MOCHA OATMEAL CAKE 
2 tbsp. instant coffee
1 1/3 c. boiling water
1 c. Quaker Oats (quick or old fashioned, uncooked)
3/4 c. butter, soft
1 c. granulated sugar
1 c. firmly packed brown sugar
2 eggs
1 1/2 tsp. vanilla
2 c. sifted all purpose flour
1 1/4 tsp. baking soda
3/4 tsp. salt
3 tbsp. cocoa

Combine instant coffee and boiling water and pour over oats and stir until combined. Cover and let stand 20 minutes. Beat butter until creamy. Gradually add sugars, beating until fluffy. Beat in eggs, one at a time. Blend in vanilla. Add oat mixture and blend well. Add to creamed mixture, blending well.

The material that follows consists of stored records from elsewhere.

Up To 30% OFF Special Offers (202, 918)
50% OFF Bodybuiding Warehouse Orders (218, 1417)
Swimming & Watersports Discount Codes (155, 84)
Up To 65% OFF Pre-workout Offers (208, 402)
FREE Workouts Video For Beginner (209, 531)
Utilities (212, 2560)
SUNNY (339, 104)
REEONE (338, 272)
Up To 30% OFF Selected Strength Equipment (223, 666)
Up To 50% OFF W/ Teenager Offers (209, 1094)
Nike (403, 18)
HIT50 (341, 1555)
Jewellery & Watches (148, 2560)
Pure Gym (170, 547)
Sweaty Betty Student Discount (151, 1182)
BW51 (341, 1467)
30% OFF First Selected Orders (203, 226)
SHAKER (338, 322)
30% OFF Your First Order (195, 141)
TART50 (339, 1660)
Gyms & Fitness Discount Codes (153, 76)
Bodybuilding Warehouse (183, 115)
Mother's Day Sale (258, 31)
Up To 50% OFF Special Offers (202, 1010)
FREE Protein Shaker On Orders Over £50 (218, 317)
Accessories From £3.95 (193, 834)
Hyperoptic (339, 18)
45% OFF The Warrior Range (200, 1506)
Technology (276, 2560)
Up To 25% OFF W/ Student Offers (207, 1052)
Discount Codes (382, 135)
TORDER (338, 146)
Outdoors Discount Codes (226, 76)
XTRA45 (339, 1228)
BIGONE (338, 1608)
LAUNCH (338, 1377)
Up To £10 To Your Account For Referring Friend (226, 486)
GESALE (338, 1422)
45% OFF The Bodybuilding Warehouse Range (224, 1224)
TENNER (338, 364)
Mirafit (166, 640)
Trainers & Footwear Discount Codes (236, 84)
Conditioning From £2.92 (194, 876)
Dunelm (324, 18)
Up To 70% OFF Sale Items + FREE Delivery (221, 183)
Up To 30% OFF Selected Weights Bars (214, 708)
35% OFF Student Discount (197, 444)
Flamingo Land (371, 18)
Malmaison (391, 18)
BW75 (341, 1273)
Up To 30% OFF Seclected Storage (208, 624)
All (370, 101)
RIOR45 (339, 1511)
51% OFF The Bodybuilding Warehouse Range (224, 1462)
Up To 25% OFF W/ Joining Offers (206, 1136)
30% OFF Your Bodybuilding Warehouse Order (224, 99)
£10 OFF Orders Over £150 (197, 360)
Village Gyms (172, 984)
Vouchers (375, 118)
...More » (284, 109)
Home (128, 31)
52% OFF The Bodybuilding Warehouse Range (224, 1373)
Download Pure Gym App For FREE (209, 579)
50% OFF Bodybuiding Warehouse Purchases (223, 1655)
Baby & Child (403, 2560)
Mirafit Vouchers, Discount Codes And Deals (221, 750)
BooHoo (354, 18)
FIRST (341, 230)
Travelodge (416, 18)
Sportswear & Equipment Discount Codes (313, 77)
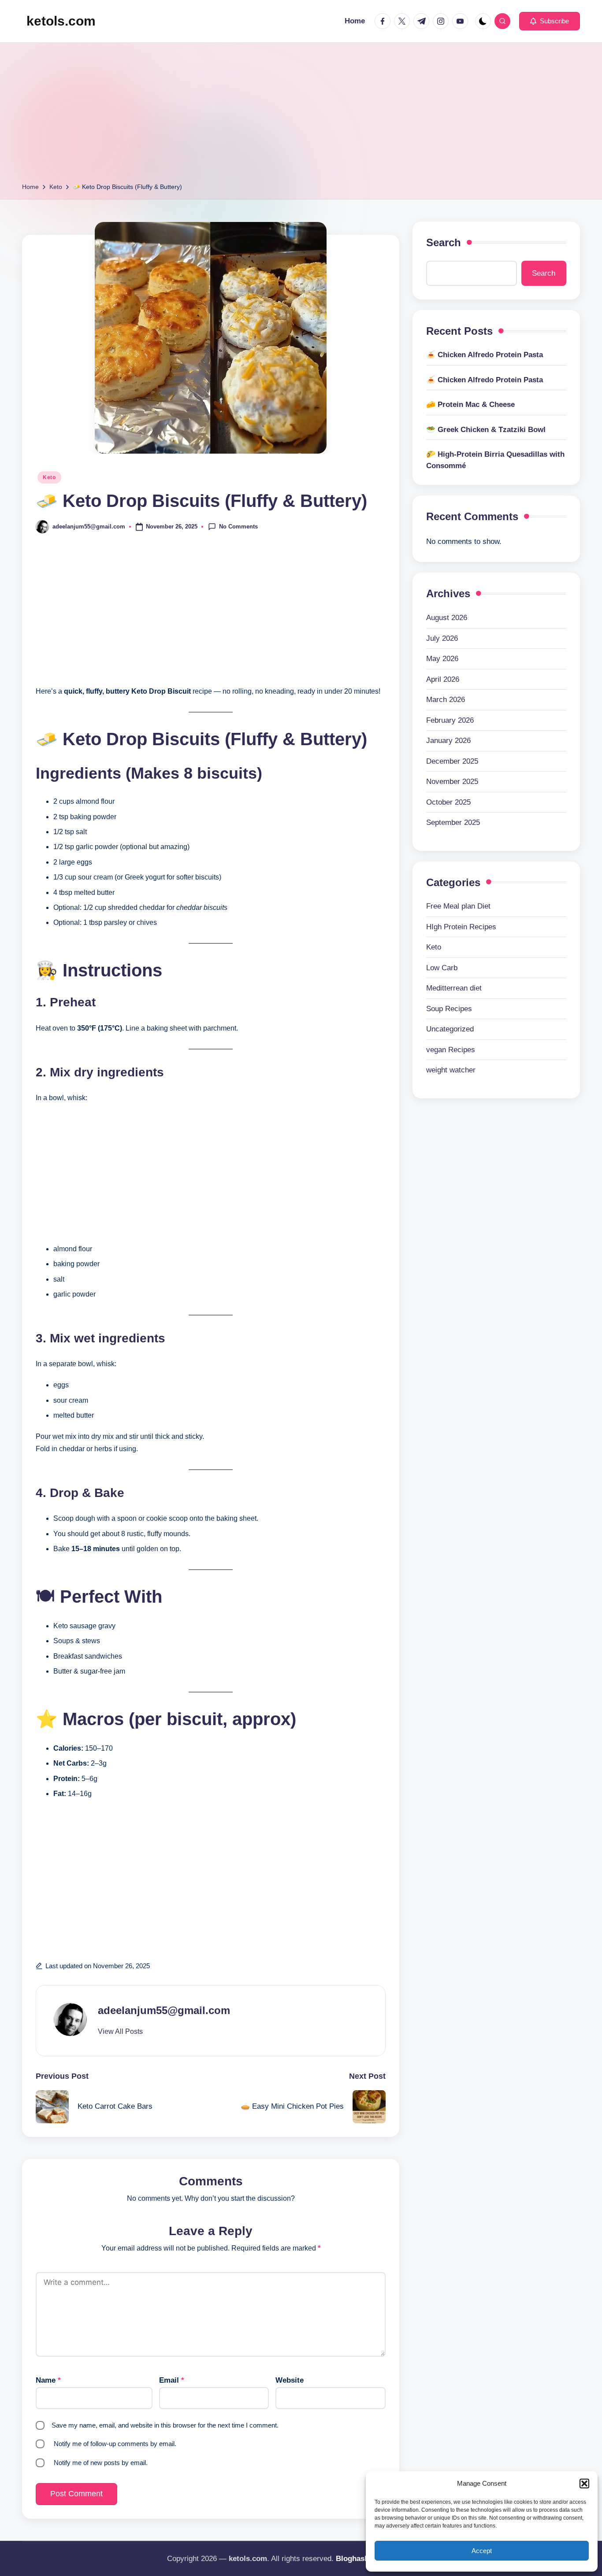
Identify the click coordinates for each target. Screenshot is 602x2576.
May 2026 (442, 658)
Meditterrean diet (454, 988)
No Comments (238, 526)
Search (443, 242)
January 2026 (448, 740)
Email (171, 2380)
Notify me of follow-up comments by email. (115, 2443)
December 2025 (452, 761)
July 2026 (442, 638)
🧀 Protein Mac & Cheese (470, 404)
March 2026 (445, 699)
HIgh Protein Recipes (461, 926)
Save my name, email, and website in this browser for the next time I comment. (165, 2425)
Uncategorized (450, 1029)
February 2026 (450, 720)
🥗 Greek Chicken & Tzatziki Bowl (486, 429)
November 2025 (452, 781)
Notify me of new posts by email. (101, 2462)
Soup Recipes (449, 1008)
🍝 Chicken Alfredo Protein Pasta (484, 355)
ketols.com (61, 21)
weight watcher (451, 1070)
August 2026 (446, 618)
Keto (49, 477)
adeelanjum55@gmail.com (164, 2010)
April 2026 (442, 679)
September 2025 (453, 822)
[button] (584, 2483)
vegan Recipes (450, 1049)
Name (48, 2380)
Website (289, 2380)
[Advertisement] (301, 115)
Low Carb (441, 967)
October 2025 (448, 802)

Pour batter into greased and floured tube pan. Bake in preheated moderate oven (350 degrees) 50 to 55 minutes. Remove from oven, cool 10 minutes; unmold onto wire rack. Cool.

FROSTING:

1 1/2 tbsp. butter, softened
1 c. sifted confectioners' sugar
Dash salt
1/2 tsp. vanilla
1 1/2 tbsp. coffee

Beat butter until creamy. Add sugar, salt, vanilla and coffee. Beat until smooth. Drizzle over cake.